## TASK
Could the listing below be reproduced exactly, minus its pictures?

## AVAILABLE DATA
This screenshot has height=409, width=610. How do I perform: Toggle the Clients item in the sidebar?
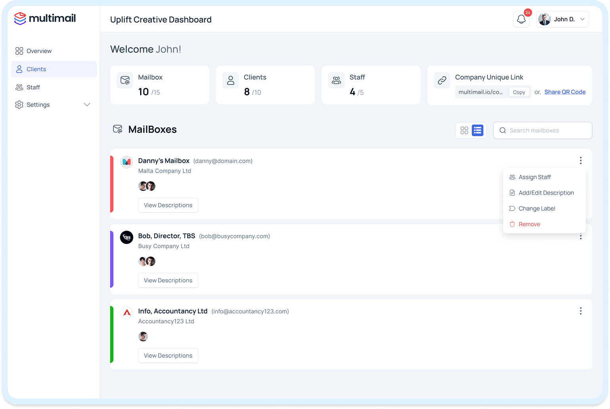tap(36, 69)
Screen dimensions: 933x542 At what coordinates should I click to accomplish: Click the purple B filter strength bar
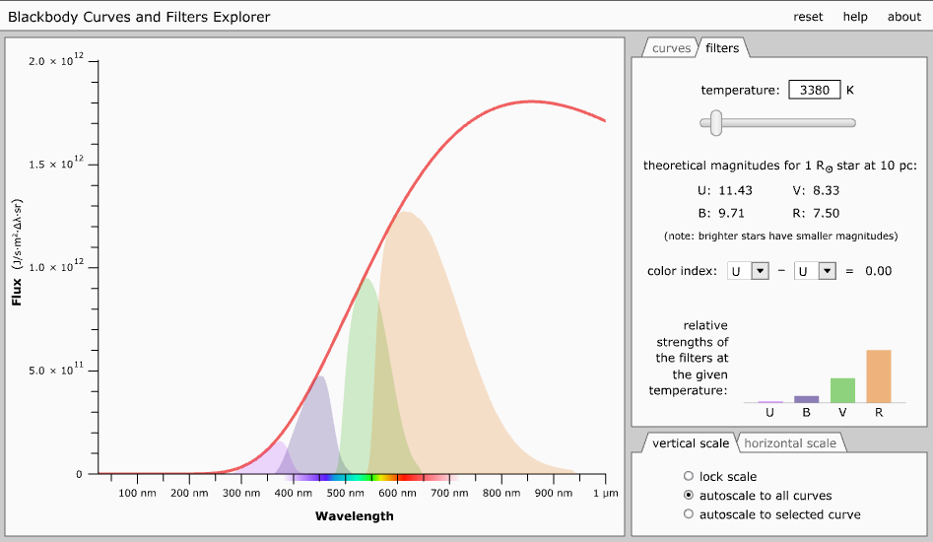(x=806, y=399)
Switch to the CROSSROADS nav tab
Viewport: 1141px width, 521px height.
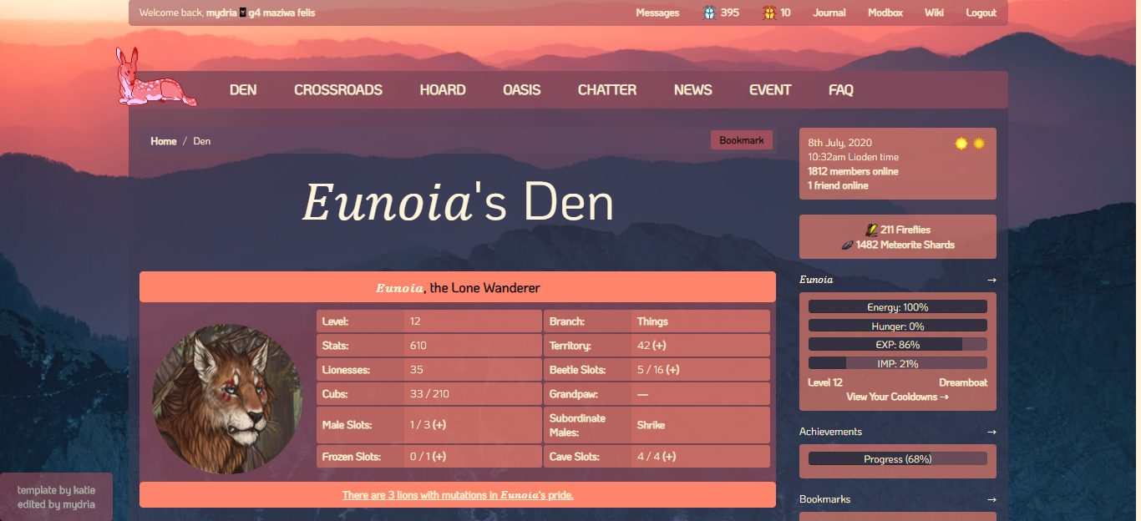point(337,89)
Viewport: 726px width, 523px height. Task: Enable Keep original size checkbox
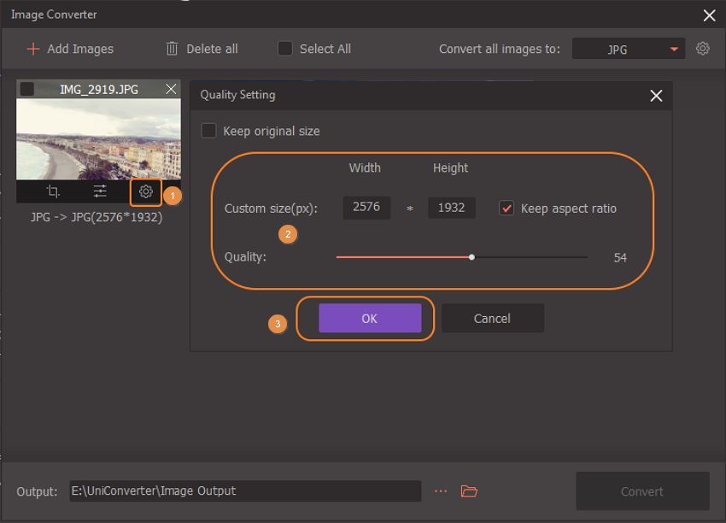coord(208,131)
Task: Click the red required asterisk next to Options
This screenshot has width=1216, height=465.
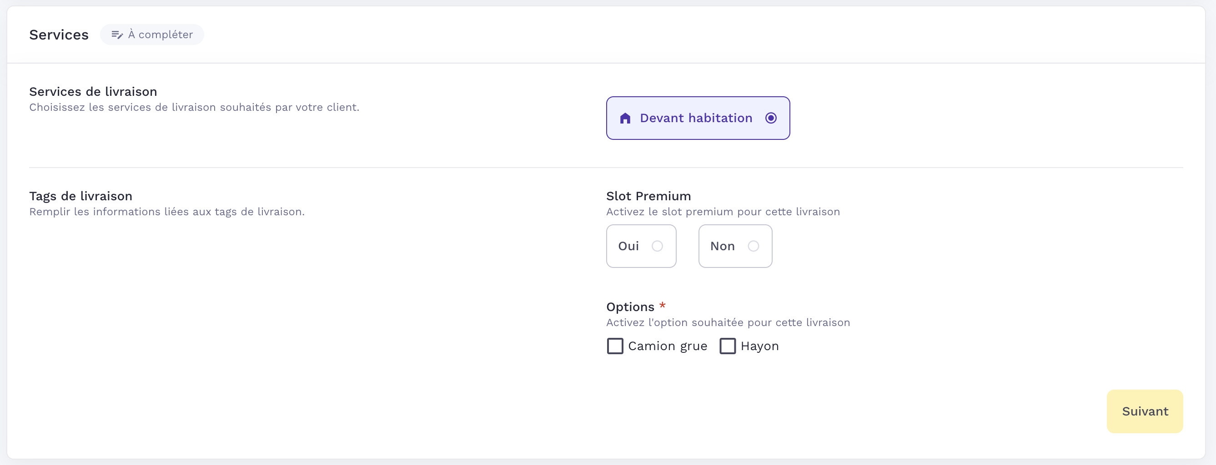Action: (662, 305)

## RESPONSE
This screenshot has height=409, width=610. How do I perform: Toggle the Clients item in the sidebar?
tap(36, 69)
Screen dimensions: 933x542 At what coordinates should I click to accomplish: Click the purple B filter strength bar
(x=806, y=399)
Switch to the CROSSROADS nav tab
Viewport: 1141px width, 521px height.
point(337,89)
Viewport: 726px width, 523px height. Task: Enable Keep original size checkbox
coord(208,131)
Task: Click the red required asterisk next to Options
This screenshot has width=1216, height=465.
Action: (662, 305)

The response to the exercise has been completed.